DE OVERKANT
André van der Hout
1998
Je kan er wel heen, maar nooit meer terug
De Overkant vertelt het ongelofelijke maar waar gebeurde verhaal van een jongen die een broertje krijgt. Terwijl zijn moeder op weg gaat naar het ziekenhuis, wordt hij uit logeren gestuurd bij Oom Albert. Diens huis is gelegen aan de rivier, recht tegenover de Overkant. Overkanten heb je aan elke rivier, maar deze bestaat alleen in onrustbarend enkelvoud. Veel is er niet over bekend, maar één ding is zeker: daar gebeuren dingen die je maar beter niet kan weten. Dat water zit er niet voor niks tussen.
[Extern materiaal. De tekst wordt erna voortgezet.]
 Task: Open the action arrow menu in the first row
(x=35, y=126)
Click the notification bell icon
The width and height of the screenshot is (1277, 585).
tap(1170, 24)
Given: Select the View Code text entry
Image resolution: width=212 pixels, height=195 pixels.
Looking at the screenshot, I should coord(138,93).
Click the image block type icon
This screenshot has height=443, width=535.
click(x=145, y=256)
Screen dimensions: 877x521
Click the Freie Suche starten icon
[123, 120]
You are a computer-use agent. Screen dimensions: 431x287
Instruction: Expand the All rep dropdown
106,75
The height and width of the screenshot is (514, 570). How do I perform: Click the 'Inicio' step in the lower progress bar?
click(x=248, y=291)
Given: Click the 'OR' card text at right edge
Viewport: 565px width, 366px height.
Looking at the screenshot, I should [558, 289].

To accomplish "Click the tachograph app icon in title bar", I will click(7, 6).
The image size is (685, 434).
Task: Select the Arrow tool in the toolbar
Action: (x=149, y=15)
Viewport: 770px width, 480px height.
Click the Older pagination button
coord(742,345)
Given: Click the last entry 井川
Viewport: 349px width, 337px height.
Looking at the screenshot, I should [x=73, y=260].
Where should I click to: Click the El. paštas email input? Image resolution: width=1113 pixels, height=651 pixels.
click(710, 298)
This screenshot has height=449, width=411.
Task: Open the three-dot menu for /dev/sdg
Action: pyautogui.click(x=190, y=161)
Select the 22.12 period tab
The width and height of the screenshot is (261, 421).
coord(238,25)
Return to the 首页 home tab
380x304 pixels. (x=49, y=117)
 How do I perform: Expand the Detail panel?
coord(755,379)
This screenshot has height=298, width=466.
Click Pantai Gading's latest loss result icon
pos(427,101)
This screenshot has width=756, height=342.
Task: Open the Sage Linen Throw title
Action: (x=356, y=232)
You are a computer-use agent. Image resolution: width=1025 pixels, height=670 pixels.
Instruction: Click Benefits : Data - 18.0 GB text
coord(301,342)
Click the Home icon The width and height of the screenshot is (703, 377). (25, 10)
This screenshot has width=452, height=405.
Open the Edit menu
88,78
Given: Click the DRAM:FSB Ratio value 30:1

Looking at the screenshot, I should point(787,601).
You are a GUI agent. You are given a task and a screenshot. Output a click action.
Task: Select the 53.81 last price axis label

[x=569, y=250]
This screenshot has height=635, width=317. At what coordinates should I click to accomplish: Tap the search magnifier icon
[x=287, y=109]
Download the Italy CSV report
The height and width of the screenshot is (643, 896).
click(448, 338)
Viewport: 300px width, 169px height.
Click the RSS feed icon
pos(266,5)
‘De Overkant’ is het verhaal van twee werelden. Met daartussen de rivier. De twee werelden komen samen in het hoofd van de verteller, bewaarplaats voor waan en werkelijkheid. Of anders gezegd, ‘De Overkant’ is het verhaal van een herinnering. Zoals wel vaker draagt de film de vorm van een reconstructie. Doel is in dit geval niet het zo dicht mogelijk benaderen van een historische werkelijkheid maar het blootleggen van plaatsen waar de grote controleerbare geschiedenis en de gekleurde persoonlijke waarneming elkaar raken. Niet het verleden zoals het was, maar zoals het zich voordeed. De gebruikte vertelmiddelen zijn deels vertrouwd uit het documentaire genre: archiefmateriaal, of opnamen van bestaande plekken waar de geschiedenis nog rondhangt. Maar ze worden aangevuld met nagespeelde scenes uit een geheugen. En daar tussenin tiert de twijfel.